Thank you for having me back. I was with a mom recently who I said, how many sons do you have? And she said, does my husband count?

I want to know exactly how many males she was raising that counted in that number. So I'm right there with you. We discovered that I too was an adolescent when I got married. So we share that in common. I mean, we're laughing about it because you wrote this amazing book and you know, we've got three sons and now grandkids. And so we thought we got to pass this on.

And so we've been handing this out to everybody. Raising emotionally strong boys, tools your son can build on for life. And we're laughing because, you know, you sort of talk about the maturity level of girls compared to boys.

But here's something I want your wisdom on because you sit every day with families and kids and, you know, walk through this whole and yesterday, if you missed it, go back and listen because you even defined what emotionally strong and healthy looks like. And that's where, you know, we realized, wow, I wasn't. But here's the thing. And I don't think I'm that unique in that I thought I was.

And most of us do think we are. And it's always the person that's got the problems are the last one to know they had the problems. And yet here and I get married and then I become a dad and I never had a dad. He walked out when I was seven. So I knew I was deficient in some ways, like, wow, I didn't have a dad.

I'm not sure what to do. But I thought I was pretty secure emotionally. And it's probably because I succeeded in different things in life and thought, oh, I'm a college quarterback and blah, blah, blah.

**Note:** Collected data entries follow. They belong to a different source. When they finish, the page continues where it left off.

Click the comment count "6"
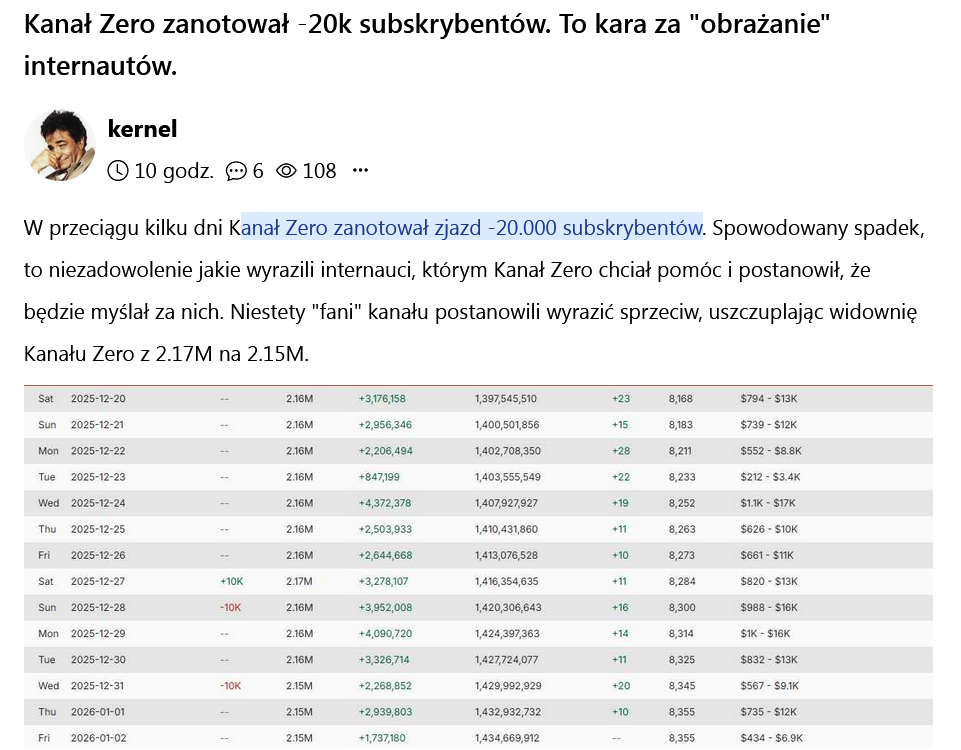click(258, 171)
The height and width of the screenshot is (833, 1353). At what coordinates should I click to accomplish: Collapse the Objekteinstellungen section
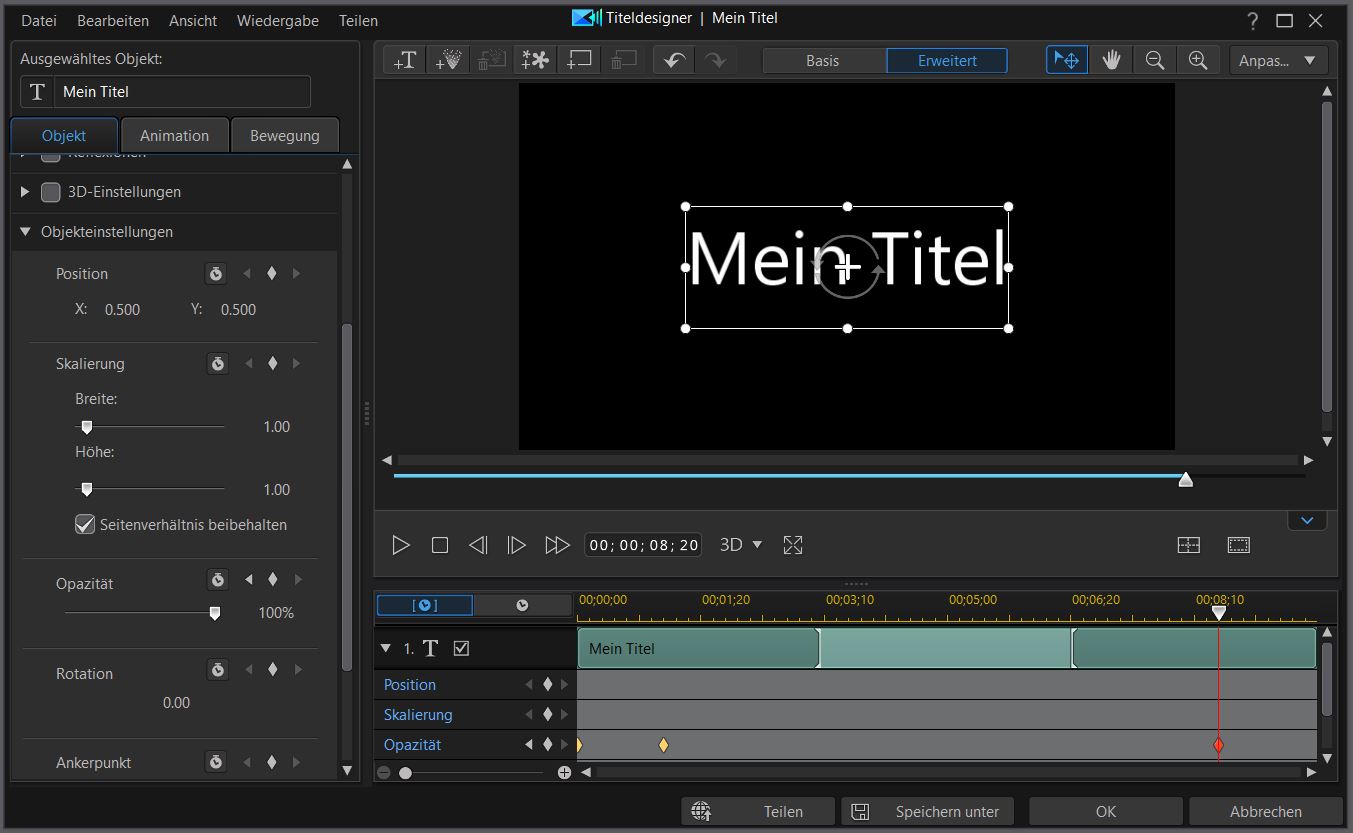pyautogui.click(x=26, y=231)
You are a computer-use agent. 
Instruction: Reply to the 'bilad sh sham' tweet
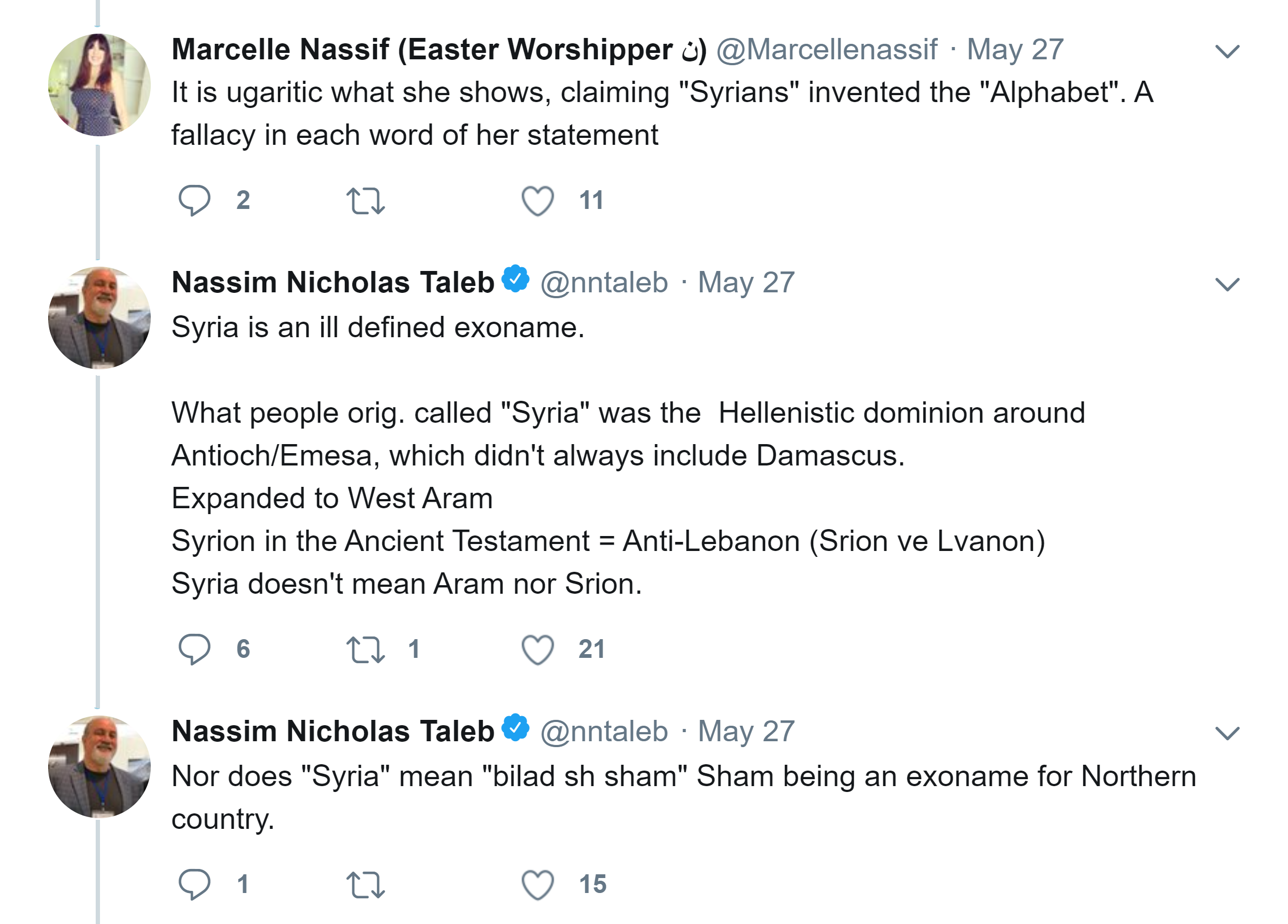tap(194, 884)
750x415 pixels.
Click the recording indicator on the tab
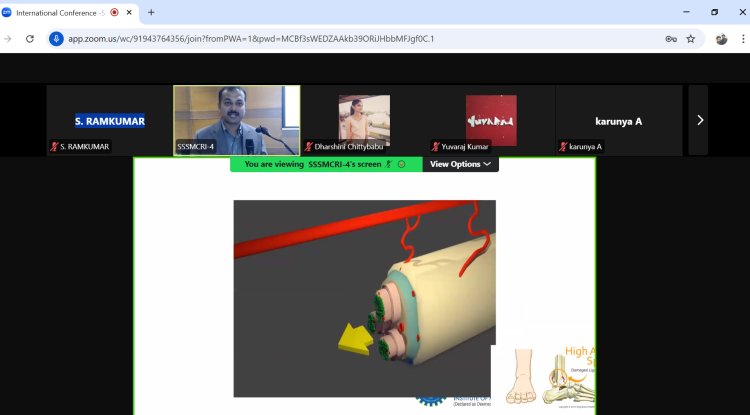click(x=114, y=12)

I was very deficient in the emotional area of my life. Now I'm thinking back on our conversations when we first got married and we were young. I was 19.

Dave's 22. But I can remember asking you, what are you feeling about all this? And Dave would often say, I have no idea. I have no idea.

And she would say, yes, you do. You just don't want to tell me. And so we get in fights. And I honestly didn't know.

I'd never even answered that question. You talked about that yesterday. So let's talk about emotionally unhealthy could be men or women. Yes. But we're adults now and we're we have responsibilities to maybe be a parent. How are we going to raise an emotionally strong son if we're not emotionally strong ourselves?

Yeah. I have a friend in Nashville who started a treatment center for professional men. So the entire population would be adult men who are doctors, attorneys, CEOs, pastors, men in leadership, men who have likely been highly successful vocationally and have found themselves in the throes of addiction of some kind. And on the first day and arriving, they do group together and he will put a feelings chart in the center of the space and ask every man that question.

What are you feeling about being here? And he said, David, you have no idea how many adult men. These are Harvard educated, Yale educated, Duke educated men, again, who've been highly successful vocationally, who cannot answer the question.

And the answers are even in the floor, but they just don't know that connection between the head and the heart is not something I believe men were trained to understand, particularly men of certain generations. And my grandfather is a perfect example. You know, my grandfather was wildly successful in the work he did as a builder. My grandfather fought in the war. I am a recipient of the freedom my grandfather fought to bring to me as an adult in this moment in time. And he came home from the war having seen friends who died in front of him, not just friends who were lost in front of him. He saw atrocities that most soldiers have seen that are beyond anything I will ever see in my lifetime likely.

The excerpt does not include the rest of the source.